* **Task requirements**: Give the records as a numbered list, leaving out blank lines. Begin at the line that contains "Viewport: 1389px width, 868px" and stop after the line that contains "Looking at the screenshot, I should point(417,282).", including both.

────────────────────────────────────────

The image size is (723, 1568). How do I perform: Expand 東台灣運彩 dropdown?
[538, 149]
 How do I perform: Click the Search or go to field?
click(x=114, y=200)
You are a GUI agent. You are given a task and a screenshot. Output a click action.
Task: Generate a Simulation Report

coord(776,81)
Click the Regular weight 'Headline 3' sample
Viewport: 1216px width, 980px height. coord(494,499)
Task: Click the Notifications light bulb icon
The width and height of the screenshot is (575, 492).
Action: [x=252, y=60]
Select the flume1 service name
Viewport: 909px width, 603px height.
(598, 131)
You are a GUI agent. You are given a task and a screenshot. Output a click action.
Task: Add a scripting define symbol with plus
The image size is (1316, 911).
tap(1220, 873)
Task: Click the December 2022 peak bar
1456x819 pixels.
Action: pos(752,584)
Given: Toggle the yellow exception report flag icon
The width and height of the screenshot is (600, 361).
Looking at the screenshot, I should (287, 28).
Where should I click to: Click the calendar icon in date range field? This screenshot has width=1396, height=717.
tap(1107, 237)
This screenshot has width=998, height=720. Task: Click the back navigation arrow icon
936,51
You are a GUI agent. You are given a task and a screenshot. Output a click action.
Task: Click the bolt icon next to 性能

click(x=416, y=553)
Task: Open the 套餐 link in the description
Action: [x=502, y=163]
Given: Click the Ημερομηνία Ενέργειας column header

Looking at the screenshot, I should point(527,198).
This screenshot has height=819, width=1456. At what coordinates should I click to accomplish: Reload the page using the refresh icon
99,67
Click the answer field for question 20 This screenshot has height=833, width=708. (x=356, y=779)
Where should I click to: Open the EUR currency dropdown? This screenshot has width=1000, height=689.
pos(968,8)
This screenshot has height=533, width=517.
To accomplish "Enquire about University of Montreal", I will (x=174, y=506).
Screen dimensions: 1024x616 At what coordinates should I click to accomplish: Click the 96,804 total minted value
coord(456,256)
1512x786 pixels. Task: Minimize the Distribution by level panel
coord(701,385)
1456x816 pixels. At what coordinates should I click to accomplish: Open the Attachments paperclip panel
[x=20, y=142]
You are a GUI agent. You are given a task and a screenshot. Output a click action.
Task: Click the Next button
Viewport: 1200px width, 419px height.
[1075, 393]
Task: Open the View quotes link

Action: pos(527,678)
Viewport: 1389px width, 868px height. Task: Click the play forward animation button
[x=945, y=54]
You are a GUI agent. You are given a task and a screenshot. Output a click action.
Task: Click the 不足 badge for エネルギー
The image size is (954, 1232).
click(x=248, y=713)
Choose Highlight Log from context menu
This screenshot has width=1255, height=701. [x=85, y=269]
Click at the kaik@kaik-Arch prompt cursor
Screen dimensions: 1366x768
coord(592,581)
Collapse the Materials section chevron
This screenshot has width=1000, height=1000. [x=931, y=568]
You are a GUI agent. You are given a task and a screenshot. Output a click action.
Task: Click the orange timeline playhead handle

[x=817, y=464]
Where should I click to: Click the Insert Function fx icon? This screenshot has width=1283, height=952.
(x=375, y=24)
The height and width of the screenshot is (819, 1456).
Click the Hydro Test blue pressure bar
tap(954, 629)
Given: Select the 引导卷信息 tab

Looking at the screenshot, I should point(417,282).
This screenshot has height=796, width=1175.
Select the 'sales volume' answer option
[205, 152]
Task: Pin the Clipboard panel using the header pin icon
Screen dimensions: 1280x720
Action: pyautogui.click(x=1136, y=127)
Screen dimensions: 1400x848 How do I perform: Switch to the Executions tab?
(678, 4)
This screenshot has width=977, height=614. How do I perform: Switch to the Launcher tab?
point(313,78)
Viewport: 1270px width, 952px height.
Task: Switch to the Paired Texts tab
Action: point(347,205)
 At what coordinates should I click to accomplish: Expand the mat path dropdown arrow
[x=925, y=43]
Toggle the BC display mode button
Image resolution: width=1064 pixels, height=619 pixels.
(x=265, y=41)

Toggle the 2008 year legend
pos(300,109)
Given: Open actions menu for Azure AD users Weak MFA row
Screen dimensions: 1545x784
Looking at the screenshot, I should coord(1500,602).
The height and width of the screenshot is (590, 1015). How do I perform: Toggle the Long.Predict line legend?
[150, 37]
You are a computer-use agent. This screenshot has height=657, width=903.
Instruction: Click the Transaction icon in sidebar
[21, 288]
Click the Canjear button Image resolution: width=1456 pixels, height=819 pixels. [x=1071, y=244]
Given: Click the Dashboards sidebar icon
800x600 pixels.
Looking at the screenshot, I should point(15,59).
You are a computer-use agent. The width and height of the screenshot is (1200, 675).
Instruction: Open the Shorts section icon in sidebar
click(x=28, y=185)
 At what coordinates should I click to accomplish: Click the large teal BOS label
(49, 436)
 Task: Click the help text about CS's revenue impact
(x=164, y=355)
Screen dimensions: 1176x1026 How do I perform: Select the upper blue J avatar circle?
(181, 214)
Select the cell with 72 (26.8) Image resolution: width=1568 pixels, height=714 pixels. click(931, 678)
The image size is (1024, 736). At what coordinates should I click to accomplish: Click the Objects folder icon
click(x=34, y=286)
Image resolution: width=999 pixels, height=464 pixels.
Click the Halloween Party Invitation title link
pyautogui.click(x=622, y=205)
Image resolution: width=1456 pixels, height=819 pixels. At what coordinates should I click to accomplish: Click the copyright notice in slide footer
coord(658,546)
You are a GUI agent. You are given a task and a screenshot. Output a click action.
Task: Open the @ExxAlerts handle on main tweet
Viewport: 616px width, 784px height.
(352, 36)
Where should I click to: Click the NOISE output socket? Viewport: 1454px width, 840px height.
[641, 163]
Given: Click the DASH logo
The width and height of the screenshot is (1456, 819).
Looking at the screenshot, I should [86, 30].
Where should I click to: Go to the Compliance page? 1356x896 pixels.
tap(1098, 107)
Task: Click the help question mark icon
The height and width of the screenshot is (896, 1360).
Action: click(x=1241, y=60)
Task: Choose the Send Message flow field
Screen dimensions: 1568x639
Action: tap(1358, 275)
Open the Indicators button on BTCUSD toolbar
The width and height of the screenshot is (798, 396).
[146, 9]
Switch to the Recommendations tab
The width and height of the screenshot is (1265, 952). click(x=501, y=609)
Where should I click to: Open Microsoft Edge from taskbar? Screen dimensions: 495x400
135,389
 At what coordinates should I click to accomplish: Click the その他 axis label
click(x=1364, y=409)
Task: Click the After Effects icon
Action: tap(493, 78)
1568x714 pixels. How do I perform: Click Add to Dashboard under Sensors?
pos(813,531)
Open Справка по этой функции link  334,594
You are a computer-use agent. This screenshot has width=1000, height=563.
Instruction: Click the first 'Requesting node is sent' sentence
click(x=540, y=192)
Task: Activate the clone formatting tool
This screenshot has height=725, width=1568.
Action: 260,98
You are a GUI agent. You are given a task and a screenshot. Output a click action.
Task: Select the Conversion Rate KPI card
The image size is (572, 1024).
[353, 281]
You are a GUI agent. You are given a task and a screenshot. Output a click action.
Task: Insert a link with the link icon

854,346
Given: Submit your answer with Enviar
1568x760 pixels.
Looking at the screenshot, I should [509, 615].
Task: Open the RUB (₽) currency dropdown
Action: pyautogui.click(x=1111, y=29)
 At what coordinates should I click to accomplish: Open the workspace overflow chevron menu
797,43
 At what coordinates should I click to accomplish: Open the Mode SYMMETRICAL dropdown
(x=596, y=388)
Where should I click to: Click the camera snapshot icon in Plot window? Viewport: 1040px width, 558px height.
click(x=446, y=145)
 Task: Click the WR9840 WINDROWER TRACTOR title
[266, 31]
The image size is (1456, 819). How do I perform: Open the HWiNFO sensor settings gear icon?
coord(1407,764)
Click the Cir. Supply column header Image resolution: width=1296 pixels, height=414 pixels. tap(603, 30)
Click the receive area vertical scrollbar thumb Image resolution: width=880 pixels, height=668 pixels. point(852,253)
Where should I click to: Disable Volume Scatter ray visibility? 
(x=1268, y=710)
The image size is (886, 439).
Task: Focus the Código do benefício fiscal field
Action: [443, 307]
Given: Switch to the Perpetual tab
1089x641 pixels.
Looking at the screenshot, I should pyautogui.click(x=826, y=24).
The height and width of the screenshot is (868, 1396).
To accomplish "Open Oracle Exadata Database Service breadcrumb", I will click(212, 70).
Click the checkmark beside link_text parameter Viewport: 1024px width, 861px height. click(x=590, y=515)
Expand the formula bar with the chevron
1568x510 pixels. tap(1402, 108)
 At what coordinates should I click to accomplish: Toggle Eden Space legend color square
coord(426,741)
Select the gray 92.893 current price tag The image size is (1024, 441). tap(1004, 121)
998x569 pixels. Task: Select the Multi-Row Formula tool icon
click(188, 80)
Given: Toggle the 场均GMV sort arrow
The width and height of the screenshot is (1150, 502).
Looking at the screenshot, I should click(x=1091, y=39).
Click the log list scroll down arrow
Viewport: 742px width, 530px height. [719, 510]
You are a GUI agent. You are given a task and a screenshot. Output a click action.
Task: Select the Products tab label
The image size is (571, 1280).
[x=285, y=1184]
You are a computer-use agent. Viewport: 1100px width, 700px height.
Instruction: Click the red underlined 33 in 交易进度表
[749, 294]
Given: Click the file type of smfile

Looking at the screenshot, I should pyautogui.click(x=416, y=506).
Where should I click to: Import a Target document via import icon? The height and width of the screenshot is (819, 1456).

────────────────────────────────────────

* **Expected answer**:
1. Viewport: 1389px width, 868px height. Task: Click the play forward animation button
2. [x=945, y=54]
3. You are a GUI agent. You are given a task and a screenshot. Output a click action.
4. Task: Click the 不足 badge for エネルギー
5. The image size is (954, 1232).
6. click(x=248, y=713)
7. Choose Highlight Log from context menu
8. This screenshot has width=1255, height=701. [x=85, y=269]
9. Click at the kaik@kaik-Arch prompt cursor
10. Screen dimensions: 1366x768
11. coord(592,581)
12. Collapse the Materials section chevron
13. This screenshot has width=1000, height=1000. [x=931, y=568]
14. You are a GUI agent. You are given a task and a screenshot. Output a click action.
15. Task: Click the orange timeline playhead handle
16. [x=817, y=464]
17. Where should I click to: Click the Insert Function fx icon? This screenshot has width=1283, height=952.
18. (x=375, y=24)
19. The height and width of the screenshot is (819, 1456).
20. Click the Hydro Test blue pressure bar
21. tap(954, 629)
22. Given: Select the 引导卷信息 tab
23. Looking at the screenshot, I should point(417,282).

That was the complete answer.